En media hora llegó al lugar donde le habían dicho que estaba el albergue, ese “algo” extra que ofrecía la ciudad a los viajeros de extramuros, y lo encontró sin problema. Había bastante gente, pero era enorme y daba bastante sensación de organización y seguridad. Una patrulla de la policía de la Ciudad estaba constantemente en la puerta apostada, y el registro de personas que entraba y salía era exhaustivo. No les registraban sus pertenencias, sino que registraban sus datos, para saber quién, en todo momento, estaba dentro o fuera de las instalaciones.
Teo había tenido que descolgarse el mochilón, abrirlo y buscar en su interior sus papeles de identificación, es decir, su tarjeta de ciudadano, y el monedero donde tenía sus pocos subs. El precio del albergue era perfectamente barato y se alegró de poder aprovechar aquella pequeña islita de civilización entre tanta pobreza. Le costó encontrar el monedero entra todas las cosas que llevaba en la mochila y otra vez la desconfianza se le metió en el pecho durante unos segundos. Tan acostumbrado estaba a la miseria humana que no podía creer que aquel Romel no le hubiera robado algo. Pero fue solo un momento, el monedero se había escondido entre los camales de un pantalón y lo encontró tras rebuscar.
Sacó los doce subs que costaba la noche con taquilla, y preguntó dónde se encontraba la misma, resultando la respuesta que la misma se encontraba en la propia “habitación”. Le dieron una llave extra, después de leer el código de puntos negros y blancos que era su tarjeta de identificación de Ciudadano. Le dijeron donde tenía que ir para acceder a su “habitación”.
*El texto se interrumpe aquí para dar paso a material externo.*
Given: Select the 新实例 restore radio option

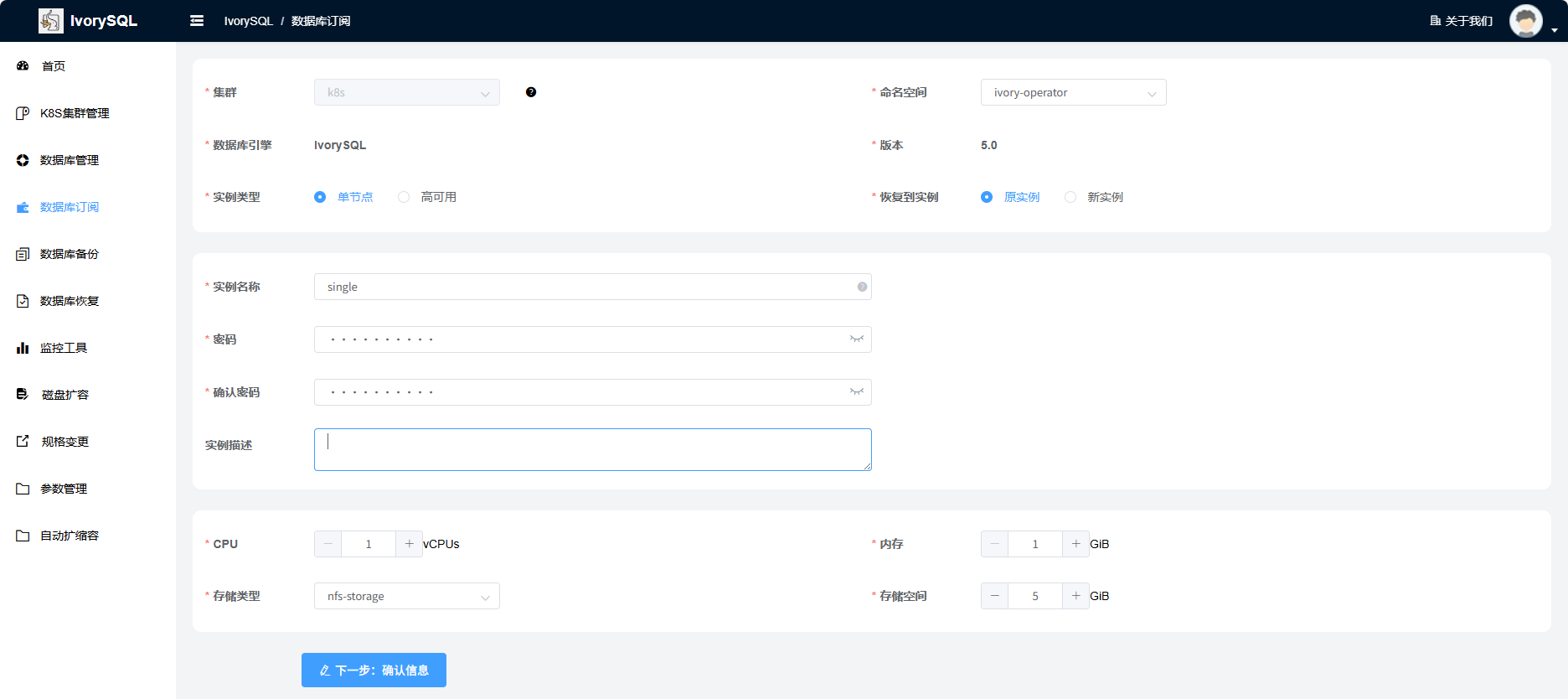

Al llegar se dio cuenta de que no había tal habitación. Una especie de armario gigante con cajones enormes apilados, se desplegaba ante él. Aquello eran las habitaciones. Al lado de cada hilera de cajones había una escalera para subir a ellos. Su número era el 303, por lo que era el tercer “piso” de la tercera hilera. Al menos la estancia estaba bien iluminada y sorprendentemente limpia. Hasta los cajones parecían nuevos.
Teo subió por una de aquellas escaleras hasta su propia “habitación” y al llegar, tiró del tirador que había dispuesto para abrirlo. Al abrirse vio que por dentro era prácticamente un lujo.